Hadoop architecture
The Oracle BDA (Big Data Appliance) uses the Cloudera distribution of Hadoop.
So what is Hadoop? Think of Hadoop as having two main components:
- File system – HDFS
- Search engine – MapReduce
That is it (not really.) But let’s keep it simple for now.
File System – HDFS
You use the HDFS (Hadoop distributed file system) to store your clickstream/server/sensor logs which are basically flat files.
The HDFS is designed to run on a cluster, so the files are broken into blocks (256 MB each) and then distributed across the cluster.
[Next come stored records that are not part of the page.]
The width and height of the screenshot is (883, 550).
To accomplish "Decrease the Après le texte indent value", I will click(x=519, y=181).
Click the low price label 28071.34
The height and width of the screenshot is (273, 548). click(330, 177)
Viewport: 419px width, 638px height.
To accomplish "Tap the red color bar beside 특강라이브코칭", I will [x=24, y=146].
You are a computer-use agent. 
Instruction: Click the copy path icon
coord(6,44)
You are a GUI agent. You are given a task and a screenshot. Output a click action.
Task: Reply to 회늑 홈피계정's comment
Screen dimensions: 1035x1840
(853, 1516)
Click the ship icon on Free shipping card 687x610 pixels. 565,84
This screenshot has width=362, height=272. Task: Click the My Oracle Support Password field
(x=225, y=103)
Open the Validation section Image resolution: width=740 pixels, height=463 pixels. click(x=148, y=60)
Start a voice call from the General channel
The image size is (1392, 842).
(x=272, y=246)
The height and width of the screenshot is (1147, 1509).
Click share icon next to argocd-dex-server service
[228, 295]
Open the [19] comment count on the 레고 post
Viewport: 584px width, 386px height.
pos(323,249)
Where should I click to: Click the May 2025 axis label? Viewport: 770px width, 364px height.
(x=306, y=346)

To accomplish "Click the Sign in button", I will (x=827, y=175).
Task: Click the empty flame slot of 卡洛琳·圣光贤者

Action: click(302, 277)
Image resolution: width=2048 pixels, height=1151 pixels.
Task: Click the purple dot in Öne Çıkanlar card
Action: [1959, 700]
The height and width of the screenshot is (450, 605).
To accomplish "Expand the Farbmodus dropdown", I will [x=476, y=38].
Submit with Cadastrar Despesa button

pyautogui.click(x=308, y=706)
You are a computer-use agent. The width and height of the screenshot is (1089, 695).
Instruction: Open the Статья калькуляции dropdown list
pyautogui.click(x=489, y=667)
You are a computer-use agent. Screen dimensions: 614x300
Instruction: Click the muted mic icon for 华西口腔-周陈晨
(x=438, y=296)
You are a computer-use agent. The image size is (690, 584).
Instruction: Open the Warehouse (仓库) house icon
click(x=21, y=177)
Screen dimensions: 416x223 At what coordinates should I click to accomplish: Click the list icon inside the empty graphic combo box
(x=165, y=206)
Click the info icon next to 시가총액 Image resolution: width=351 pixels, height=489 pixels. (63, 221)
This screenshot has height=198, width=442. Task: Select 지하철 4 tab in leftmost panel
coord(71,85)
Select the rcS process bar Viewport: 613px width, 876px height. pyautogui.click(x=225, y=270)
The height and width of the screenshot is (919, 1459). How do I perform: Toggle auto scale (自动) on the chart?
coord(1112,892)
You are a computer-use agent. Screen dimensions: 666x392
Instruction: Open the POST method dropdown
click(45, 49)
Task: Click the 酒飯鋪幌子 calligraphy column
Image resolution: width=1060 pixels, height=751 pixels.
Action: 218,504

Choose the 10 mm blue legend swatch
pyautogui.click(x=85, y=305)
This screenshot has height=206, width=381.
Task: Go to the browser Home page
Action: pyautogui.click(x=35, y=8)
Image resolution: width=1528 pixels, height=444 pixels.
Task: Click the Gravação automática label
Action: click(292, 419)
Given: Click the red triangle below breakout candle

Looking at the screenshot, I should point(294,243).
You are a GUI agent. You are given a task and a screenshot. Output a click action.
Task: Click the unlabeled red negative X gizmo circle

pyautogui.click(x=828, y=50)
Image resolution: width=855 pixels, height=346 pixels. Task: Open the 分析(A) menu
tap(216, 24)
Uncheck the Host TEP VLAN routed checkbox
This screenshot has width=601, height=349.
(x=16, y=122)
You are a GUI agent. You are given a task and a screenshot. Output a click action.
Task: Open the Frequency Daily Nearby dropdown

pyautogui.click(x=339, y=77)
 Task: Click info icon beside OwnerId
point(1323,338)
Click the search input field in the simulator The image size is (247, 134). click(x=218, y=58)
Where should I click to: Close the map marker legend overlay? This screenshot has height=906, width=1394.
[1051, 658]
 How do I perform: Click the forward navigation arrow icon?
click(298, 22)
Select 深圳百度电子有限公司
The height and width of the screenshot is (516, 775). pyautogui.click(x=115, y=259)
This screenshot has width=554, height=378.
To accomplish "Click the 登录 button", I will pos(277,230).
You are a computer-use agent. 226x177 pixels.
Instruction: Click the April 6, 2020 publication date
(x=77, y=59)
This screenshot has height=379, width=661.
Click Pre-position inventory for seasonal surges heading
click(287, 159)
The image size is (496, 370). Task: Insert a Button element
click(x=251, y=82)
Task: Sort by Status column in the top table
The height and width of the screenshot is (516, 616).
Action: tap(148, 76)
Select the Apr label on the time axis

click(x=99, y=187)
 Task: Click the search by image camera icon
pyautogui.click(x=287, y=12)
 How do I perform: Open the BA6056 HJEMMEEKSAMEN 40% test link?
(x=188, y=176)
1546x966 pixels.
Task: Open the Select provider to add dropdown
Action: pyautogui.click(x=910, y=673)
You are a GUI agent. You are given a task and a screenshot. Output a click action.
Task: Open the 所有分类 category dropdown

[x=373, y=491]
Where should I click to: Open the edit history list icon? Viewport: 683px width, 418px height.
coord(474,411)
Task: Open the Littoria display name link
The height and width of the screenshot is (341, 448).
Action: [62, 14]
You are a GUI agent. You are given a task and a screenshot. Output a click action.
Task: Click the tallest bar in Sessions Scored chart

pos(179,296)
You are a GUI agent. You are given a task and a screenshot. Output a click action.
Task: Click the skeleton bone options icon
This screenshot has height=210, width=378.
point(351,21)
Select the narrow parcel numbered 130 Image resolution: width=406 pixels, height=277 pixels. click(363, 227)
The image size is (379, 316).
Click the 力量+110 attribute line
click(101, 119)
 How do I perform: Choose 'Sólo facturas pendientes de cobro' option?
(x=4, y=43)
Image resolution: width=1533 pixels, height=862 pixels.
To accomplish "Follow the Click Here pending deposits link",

The blocks are replicated several times (the default factor is 3.)
So what does a HDFS cluster look like?
- Master node – NameNode (one per cluster)
- Manages the metadata for the HDFS (in fsimage file)
- Which blocks are assigned to which DataNodes.
- Stores file system modifications in an edit log file (edits file)
- On startup, the edits are merged into the fsimage
- Issues open, close, read, write requests.
- Can be run in High Availability (HA) mode with the use of a secondary NameNode
- Slave nodes – DataNode (one per node, usually)
- Manage disk storage attached to the node.
- Serve read, write requests, create, delete, and replicate blocks.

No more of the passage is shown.